Fantasy baseball has the ability to lift spirits, as well as destroy them, and being about a month into the season now, I think it is a good time to look at who’s hot and who’s cold.

Recognizing these hot and cold streaks is not a special talent, but knowing who to keep or get rid of becomes a little more challenging. I hope to help you make decisions on who to keep hold of and who to put on your trade blocks and get rid of for the highest value you can.

Below is a list of players currently hot or cold, giving my opinions on why they are like that, and my opinions whether or not to keep a hold, drop, or trade these players.

Who’s Hot?

Tim Anderson– How can you avoid discussing the hottest hitter in baseball over the last month? With a slash-line of .402/.422/.632, Tim Anderson has, without a doubt, been one of the best hitters in baseball going into late-April. This slash-line is paired with him repeating his 20 home-run, 20 steal trends, and there is a lot to like about Tim Anderson. The fear surrounding this player, in my opinion, is the lack of walks and the high strikeouts. Even though his K% is down to around 19.7%, his BB% is down from five percent to 1.7% in 2019. Having a walk rate this low, to me, is scary because when he goes on a little cold streak, he does not have the ability to keep his OBP high, which can limit his value in certain formats. In my opinion, I would be looking to trade him in most single-season formats, but in dynasty and keeper leagues, I would hold on to him solely based on the fact that he has proven to be a 20 home-run, 20 stolen base player, and if he has figured out how to keep his average up, he will be an amazing player for years to come.

Tim Beckham: 2019 must be the year of Tim. Tim Beckham, like Anderson, has started the 2019 MLB season extremely hot, with a BABIP of .377 and a slash line of .287/.363/.535. Importantly, Beckham has continued to increase his walk rate, up to 9.7% this year compared to his 6.6% career rate. Given these trends, 2019 looks good for Tim Beckham, but I am not completely sold. Personally, I am trying to flip him for as much value in a package deal as I can. Some fantasy owners like to overreact and try to win early, rather than win late in the season where it counts. Try to find one of these owners in your league and get as much value for Tim Beckham as you can.

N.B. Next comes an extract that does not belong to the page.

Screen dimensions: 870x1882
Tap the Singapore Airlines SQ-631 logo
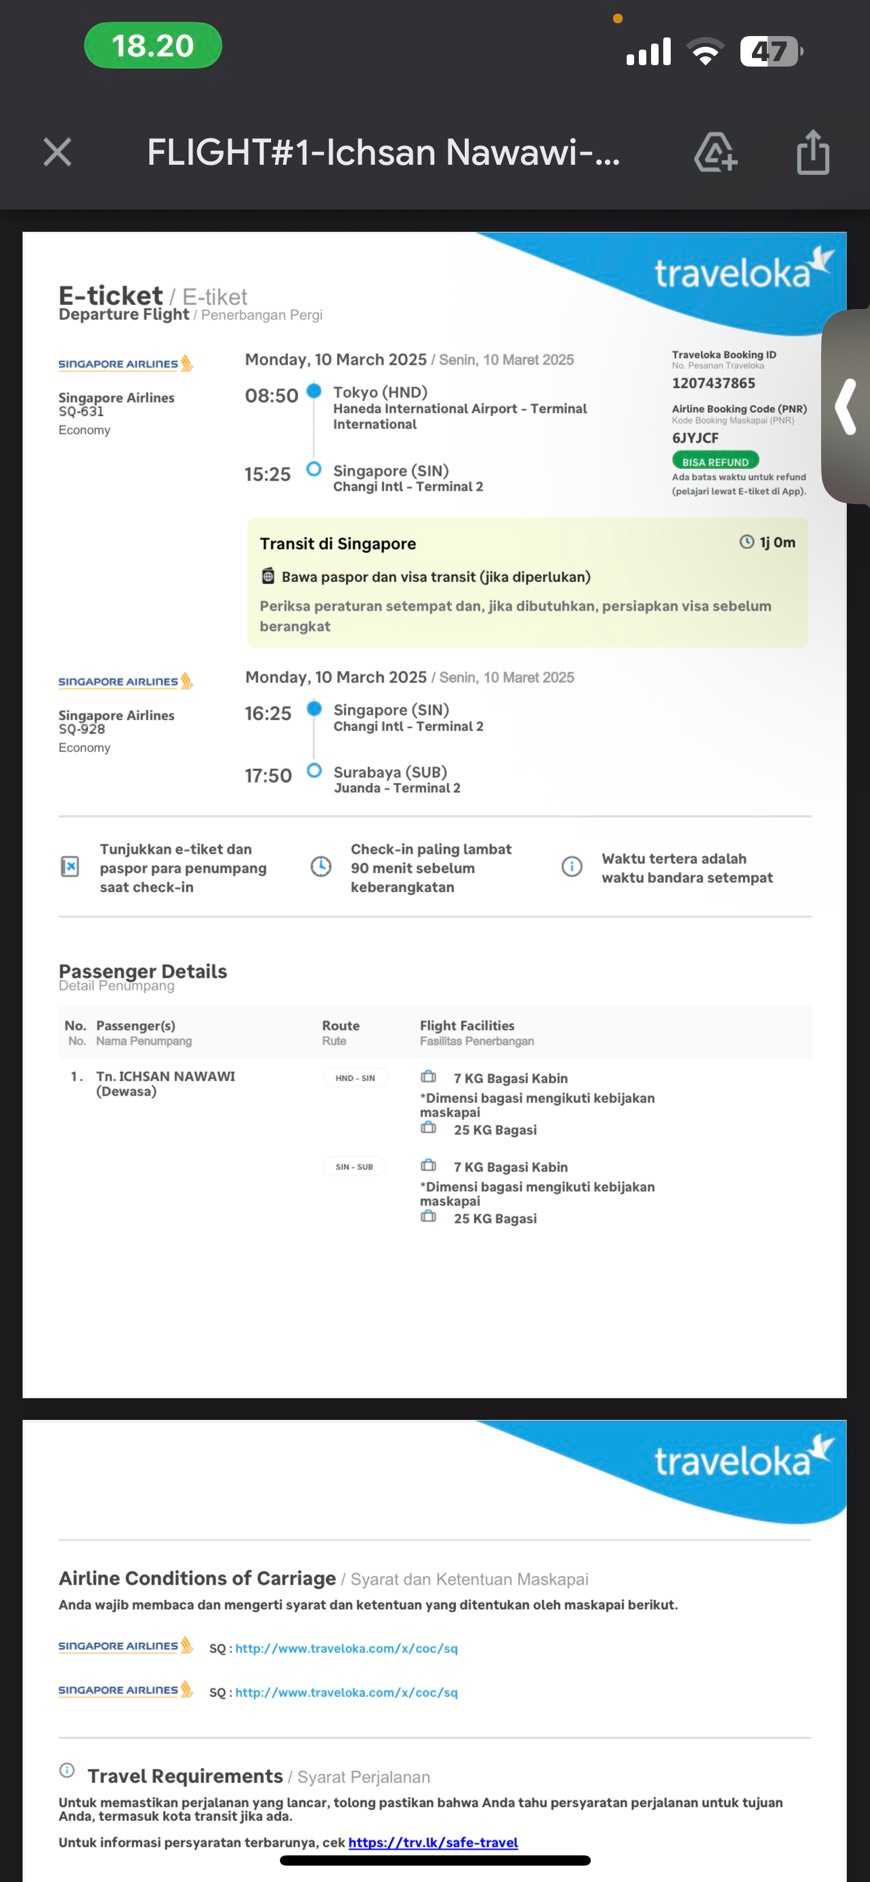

Yoan Moncada: Yoan Moncada, to me, is a tough player to assess. Not because he isn’t talented, but because his game is flawed in a way that limits his fantasy value. This season, Moncada is slashing .323/.374/.596 and looks to have figured out his past flaws. He is striking out less than in the past (22.4% in 2019 compared to 33.4% in 2018), and his power numbers look to be improving as well. I want to believe he has figured it out, but I need a little larger sample size to say definitively. With that being said, in formats that penalize for strikeouts, STAY AWAY, as the strikeout percentage is too high for the other value you might get. But in other dynasty formats, if you can get him for the right price, he is a player worth getting your hands on, because he has the tools, and if this stint is over the course of a full year, you will have a perennial All-Star on your roster.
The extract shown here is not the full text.